• _Exercise brief_
Reproduce every line of the listing below, including the requests, and shift each coordinate in the answers by adding 148 to both the x and y values. Omit the pictures from your response.
--- START OF Materials provided ---
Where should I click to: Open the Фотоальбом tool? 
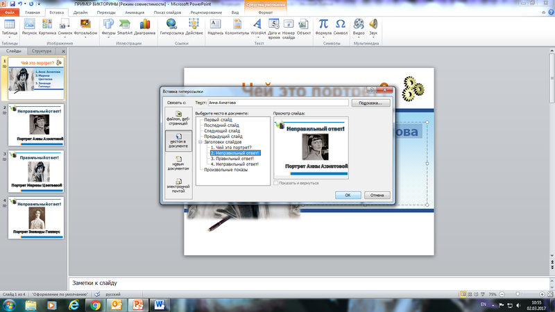(x=85, y=27)
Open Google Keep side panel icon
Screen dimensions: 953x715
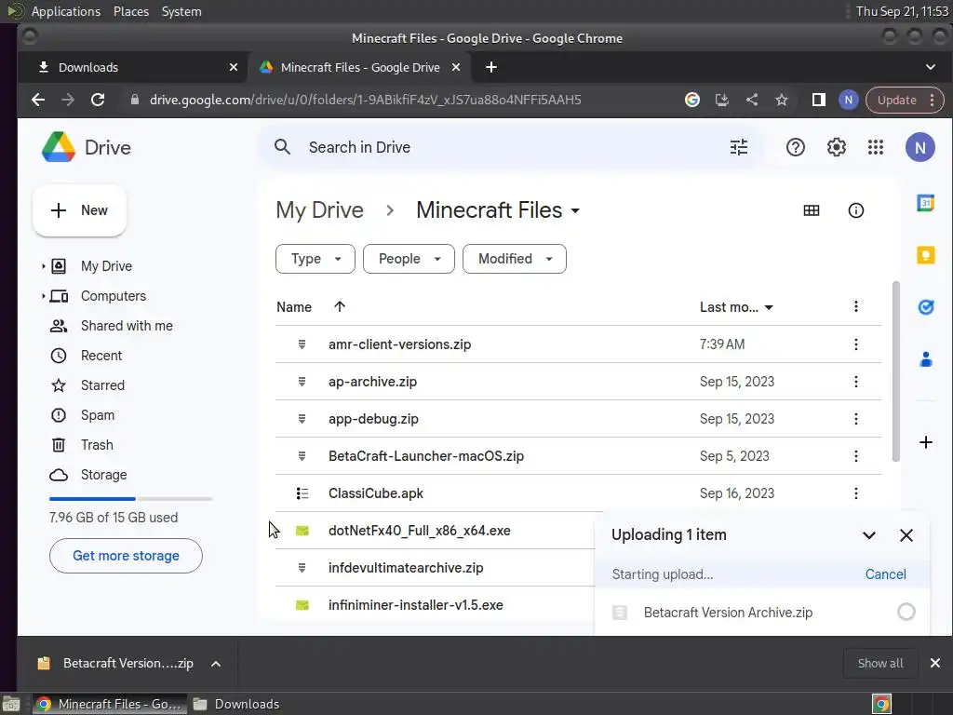(x=926, y=255)
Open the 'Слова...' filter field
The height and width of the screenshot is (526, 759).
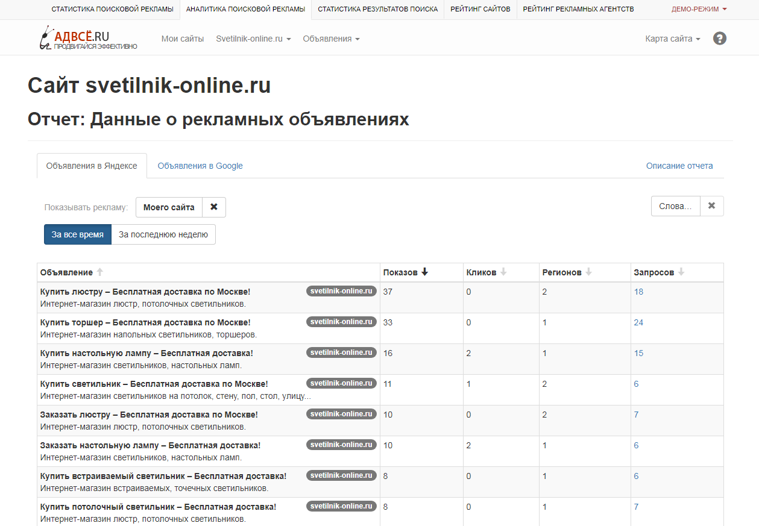[x=675, y=206]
--- END OF Materials provided ---
• _The result_
Where should I click to: Open the Фотоальбом tool? 
(x=233, y=175)
Open Google Keep side panel icon
Screen dimensions: 953x715
(x=1074, y=403)
Open the 'Слова...' filter field
The height and width of the screenshot is (526, 759).
[x=823, y=354]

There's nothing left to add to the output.